Washington state legislators are making their latest attempt to impose an unconstitutional income tax on its residents. With the passage of S.B. 5096, Washington residents may soon be subject to a 7% tax on the sale of stocks, bonds, businesses, and other investments whose profits exceed $250,000.
Progressives have long tried to impose an income tax on Washingtonians. However, since the passage of a 1930 constitutional amendment that made all taxes “uniform upon the same class of property,” with property defined as “everything, whether tangible or intangible, subject to ownership,” Washington has successfully evaded every attempt to impose an income tax. Just two years after the passage of the 1930 amendment, a graduated income tax was ruled unconstitutional by the state supreme court – a precedent that holds today. Courts also struck down a 2017 Seattle ordinance establishing a progressive income tax.
That hasn’t stopped legislators from repeatedly proposing an income tax to voters. Since 1930, Washington voters have defeated 10 ballot measures to impose a personal or corporate income. Most were rejected by a resounding 2/3 majority. Voters expressed their opposition most recently in 2010 with a 64-36% vote against a state income tax – even though it would only have affected income higher than $200,000 and reduced other taxes in return.
Washingtonians have frequently made their preferences clear. But this year, politicians have shrewdly labeled their capital gains tax legislation as an excise tax. Excise taxes are imposed on the sale of specific goods and services.
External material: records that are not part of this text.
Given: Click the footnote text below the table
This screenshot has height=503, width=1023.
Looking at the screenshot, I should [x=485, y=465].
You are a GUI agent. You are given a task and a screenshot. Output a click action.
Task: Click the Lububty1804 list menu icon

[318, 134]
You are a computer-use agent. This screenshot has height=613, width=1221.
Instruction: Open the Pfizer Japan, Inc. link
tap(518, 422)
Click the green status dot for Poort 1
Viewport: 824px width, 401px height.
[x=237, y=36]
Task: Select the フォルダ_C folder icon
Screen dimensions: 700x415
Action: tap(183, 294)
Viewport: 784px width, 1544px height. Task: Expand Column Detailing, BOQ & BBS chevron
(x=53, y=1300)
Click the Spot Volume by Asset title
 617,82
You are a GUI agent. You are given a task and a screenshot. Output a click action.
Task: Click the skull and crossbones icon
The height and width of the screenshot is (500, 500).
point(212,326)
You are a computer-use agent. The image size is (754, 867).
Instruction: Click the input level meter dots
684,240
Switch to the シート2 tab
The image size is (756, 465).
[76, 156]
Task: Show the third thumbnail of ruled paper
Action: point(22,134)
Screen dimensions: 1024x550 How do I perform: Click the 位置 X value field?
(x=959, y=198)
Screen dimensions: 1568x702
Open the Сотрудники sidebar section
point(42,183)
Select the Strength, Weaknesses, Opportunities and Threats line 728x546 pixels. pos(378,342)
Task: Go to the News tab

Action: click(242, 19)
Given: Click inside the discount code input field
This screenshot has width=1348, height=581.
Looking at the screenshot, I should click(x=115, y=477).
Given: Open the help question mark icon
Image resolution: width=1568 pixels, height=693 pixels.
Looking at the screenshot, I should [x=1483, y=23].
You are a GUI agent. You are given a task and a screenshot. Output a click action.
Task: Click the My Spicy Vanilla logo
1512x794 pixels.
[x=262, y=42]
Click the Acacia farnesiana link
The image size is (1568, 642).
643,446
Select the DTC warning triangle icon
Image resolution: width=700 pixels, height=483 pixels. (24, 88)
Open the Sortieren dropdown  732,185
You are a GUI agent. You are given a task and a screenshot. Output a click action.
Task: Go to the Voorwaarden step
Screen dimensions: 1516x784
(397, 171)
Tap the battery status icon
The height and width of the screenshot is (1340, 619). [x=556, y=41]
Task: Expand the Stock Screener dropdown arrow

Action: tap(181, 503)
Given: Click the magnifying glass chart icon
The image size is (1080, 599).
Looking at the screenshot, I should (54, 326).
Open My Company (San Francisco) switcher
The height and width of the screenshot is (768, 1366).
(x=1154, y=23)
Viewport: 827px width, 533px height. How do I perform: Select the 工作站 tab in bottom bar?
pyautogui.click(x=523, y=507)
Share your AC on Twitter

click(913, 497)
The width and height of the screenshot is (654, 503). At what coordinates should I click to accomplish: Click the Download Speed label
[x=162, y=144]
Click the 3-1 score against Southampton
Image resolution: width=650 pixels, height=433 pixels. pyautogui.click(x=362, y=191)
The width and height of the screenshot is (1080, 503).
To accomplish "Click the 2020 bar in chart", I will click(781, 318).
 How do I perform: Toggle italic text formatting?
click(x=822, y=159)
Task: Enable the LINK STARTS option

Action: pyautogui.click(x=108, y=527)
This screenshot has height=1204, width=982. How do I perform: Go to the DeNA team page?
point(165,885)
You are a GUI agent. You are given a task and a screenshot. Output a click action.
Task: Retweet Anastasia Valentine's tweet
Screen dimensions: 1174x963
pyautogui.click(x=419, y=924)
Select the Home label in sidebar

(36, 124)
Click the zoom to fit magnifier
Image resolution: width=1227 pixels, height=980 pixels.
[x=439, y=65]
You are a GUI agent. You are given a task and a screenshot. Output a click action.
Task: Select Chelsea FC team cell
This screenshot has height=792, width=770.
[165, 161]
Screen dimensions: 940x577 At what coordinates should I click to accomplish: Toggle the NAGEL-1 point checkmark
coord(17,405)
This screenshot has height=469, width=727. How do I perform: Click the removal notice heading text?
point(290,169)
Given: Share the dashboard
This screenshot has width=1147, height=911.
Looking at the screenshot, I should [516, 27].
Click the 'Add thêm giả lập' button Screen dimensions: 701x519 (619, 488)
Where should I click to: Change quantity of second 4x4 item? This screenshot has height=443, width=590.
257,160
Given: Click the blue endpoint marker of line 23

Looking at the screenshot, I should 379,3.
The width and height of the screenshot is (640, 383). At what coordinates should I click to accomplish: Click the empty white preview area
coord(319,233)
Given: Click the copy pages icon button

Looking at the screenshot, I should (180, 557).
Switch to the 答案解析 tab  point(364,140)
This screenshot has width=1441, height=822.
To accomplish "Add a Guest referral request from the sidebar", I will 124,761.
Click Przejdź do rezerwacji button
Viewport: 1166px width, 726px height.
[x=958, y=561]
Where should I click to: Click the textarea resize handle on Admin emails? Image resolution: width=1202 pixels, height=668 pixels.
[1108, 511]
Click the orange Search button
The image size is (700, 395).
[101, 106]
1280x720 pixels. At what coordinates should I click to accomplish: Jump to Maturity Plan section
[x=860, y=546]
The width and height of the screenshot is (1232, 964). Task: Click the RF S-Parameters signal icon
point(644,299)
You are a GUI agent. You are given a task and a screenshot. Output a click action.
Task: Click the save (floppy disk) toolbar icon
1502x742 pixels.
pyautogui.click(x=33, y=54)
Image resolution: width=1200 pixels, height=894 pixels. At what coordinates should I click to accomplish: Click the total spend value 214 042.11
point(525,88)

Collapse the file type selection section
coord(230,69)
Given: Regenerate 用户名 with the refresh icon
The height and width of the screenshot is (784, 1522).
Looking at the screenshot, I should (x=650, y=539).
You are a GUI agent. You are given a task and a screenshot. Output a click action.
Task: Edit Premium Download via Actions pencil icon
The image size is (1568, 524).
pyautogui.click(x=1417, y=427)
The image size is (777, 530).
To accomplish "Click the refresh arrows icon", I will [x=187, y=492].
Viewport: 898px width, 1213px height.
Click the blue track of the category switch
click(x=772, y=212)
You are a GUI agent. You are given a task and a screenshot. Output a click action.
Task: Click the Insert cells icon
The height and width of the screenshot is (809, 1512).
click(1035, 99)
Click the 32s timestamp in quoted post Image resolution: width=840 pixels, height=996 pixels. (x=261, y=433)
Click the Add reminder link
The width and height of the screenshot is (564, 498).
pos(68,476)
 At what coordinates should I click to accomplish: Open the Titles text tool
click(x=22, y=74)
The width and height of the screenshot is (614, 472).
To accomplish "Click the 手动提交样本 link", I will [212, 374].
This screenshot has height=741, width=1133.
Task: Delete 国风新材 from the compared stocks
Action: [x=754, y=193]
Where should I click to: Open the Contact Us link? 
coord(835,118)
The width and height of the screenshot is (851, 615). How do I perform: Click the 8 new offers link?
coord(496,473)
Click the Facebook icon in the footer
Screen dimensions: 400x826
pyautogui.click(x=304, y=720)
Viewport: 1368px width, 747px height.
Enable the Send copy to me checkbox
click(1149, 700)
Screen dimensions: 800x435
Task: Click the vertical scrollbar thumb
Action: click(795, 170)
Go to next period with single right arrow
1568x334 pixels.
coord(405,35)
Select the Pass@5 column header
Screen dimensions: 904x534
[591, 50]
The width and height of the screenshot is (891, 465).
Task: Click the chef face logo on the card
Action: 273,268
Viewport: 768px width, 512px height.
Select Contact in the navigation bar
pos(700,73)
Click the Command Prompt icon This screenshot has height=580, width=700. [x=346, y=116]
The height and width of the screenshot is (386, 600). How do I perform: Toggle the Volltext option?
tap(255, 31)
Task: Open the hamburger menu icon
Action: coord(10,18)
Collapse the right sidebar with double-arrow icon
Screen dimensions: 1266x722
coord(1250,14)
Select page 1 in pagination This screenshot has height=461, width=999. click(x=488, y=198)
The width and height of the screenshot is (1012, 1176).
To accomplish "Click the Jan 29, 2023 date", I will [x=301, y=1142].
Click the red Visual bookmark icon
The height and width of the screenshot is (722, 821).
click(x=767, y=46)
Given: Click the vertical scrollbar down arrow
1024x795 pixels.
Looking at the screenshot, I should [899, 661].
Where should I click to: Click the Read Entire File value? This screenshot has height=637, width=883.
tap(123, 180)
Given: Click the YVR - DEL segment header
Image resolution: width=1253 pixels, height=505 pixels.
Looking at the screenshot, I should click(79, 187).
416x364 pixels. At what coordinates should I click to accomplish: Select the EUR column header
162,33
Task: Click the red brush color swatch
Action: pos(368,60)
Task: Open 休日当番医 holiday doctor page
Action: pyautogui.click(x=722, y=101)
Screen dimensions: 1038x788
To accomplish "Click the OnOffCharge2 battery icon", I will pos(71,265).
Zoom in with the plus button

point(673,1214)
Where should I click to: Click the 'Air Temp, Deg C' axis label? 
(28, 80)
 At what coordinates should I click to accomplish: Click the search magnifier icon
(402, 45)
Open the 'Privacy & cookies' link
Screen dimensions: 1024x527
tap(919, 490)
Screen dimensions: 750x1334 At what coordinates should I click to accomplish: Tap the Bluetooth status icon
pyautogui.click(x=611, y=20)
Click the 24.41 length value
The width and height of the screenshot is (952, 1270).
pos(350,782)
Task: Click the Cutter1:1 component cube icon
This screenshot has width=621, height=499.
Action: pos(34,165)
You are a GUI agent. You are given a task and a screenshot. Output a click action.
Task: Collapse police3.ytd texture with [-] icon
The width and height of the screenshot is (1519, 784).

They’re legal under the state constitution – in fact, the state already imposes a real estate excise tax that ranks as the highest in the region. Democrats insist that the labeling ploy will allow the capital gains tax to withstand scrutiny in the courts, where several lawsuits have already been filed by the Freedom Foundation and the Opportunity for All Coalition.
But capital gains are already considered income in every other state that taxes them. According to the IRS, capital gains are taxable as income since “almost everything you own and use for personal purposes, pleasure, business or investment is a capital asset” – including your home, stocks, jewelry, and business property.
“The Washington Constitution is unambiguous,” said Freedom Foundation CEO Aaron Withe. “Taxpayers can’t be treated differently based on the amount of their income. It’s both punitive and illegal.” Indeed, besides its unconstitutional status as an income tax, the capital gains tax would not be uniform, as is required under the constitution. Moreover, the Freedom Foundation points out in its lawsuit that the capital gains tax is unlawful under the Commerce Clause of the United States Constitution because it treats all sales of capital by Washington residents as taxable gains – including sales that occurred out-of-state.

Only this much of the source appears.